在实验中,ViM2在ImageNet分类、目标检测和语义分割任务中表现出色,达到了与现有视觉模型相当的性能,并超越了基于SSM的视觉模型。TSM2在时间序列预测中表现优异,相较于最先进的方法显著降低了计算成本,展示了其在实际应用中的优势。

🎯 应用场景

MambaMixer的研究成果在多个领域具有广泛的应用潜力,包括计算机视觉、时间序列预测和多模态数据分析。其高效的长序列建模能力可以为实时数据处理、智能监控和自动化决策系统提供支持,未来可能在工业、医疗和金融等领域产生深远影响。

📄 摘要(原文)

Recent advances in deep learning have mainly relied on Transformers due to their data dependency and ability to learn at scale. The attention module in these architectures, however, exhibits quadratic time and space in input size, limiting their scalability for long-sequence modeling. Despite recent attempts to design efficient and effective architecture backbone for multi-dimensional data, such as images and multivariate time series, existing models are either data independent, or fail to allow inter- and intra-dimension communication.

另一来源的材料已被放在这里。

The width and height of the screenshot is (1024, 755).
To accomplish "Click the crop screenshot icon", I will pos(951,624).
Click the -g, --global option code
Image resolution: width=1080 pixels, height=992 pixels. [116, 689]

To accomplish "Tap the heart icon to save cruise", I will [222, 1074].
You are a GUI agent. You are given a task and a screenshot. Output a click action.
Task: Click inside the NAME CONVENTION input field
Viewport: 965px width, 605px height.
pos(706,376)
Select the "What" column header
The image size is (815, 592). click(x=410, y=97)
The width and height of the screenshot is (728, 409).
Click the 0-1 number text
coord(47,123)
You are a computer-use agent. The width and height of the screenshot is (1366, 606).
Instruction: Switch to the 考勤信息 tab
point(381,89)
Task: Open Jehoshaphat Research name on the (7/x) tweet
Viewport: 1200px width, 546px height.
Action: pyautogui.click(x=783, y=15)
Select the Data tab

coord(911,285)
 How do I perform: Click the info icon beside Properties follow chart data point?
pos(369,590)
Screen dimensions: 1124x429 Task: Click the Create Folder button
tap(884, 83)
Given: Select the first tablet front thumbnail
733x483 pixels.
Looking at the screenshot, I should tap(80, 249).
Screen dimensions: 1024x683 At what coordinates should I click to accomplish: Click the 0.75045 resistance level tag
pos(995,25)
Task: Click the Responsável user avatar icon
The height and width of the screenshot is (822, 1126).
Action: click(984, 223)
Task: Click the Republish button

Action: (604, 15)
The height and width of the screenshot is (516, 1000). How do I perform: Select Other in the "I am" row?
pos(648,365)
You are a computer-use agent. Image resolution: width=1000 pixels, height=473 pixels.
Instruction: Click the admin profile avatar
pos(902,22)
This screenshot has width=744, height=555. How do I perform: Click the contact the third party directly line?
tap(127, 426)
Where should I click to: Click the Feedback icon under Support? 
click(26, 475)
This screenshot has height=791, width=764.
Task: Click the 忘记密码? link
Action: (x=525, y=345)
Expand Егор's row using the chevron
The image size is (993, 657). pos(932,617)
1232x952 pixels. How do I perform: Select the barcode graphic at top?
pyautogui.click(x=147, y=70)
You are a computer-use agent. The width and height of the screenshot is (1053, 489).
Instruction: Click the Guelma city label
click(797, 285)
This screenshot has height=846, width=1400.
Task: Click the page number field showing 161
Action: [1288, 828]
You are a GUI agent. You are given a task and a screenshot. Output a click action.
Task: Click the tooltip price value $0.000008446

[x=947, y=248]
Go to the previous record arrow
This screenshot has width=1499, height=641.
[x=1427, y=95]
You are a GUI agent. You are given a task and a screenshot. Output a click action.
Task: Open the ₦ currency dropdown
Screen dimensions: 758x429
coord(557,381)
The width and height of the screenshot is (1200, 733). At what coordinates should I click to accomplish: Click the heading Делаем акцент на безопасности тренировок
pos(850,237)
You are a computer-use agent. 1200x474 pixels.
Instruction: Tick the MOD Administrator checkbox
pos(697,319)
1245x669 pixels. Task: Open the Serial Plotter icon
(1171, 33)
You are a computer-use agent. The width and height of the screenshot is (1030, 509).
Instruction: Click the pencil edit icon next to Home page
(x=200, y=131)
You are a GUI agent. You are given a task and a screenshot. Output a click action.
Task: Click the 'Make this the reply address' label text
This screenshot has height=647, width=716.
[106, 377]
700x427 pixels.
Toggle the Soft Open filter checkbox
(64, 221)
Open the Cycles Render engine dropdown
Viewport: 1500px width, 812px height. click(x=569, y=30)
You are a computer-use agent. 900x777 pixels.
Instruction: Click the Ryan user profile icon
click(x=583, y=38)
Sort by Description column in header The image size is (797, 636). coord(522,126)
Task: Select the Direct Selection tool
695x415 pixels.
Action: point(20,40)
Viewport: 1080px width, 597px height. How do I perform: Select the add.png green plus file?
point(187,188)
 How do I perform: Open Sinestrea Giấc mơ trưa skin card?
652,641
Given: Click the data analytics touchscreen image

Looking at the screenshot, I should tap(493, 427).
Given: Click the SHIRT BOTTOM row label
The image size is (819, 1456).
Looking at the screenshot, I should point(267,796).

Recently, State Space Models (SSMs), and more specifically Selective State Space Models, with efficient hardware-aware implementation, have shown promising potential for long sequence modeling. Motivated by the success of SSMs, we present MambaMixer, a new architecture with data-dependent weights that uses a dual selection mechanism across tokens and channels, called Selective Token and Channel Mixer. MambaMixer connects selective mixers using a weighted averaging mechanism, allowing layers to have direct access to early features. As a proof of concept, we design Vision MambaMixer (ViM2) and Time Series MambaMixer (TSM2) architectures based on the MambaMixer block and explore their performance in various vision and time series forecasting tasks. Our results underline the importance of selective mixing across both tokens and channels. In ImageNet classification, object detection, and semantic segmentation tasks, ViM2 achieves competitive performance with well-established vision models and outperforms SSM-based vision models. In time series forecasting, TSM2 achieves outstanding performance compared to state-of-the-art methods while demonstrating significantly improved computational cost. These results show that while Transformers, cross-channel attention, and MLPs are sufficient for good performance in time series forecasting, neither is necessary.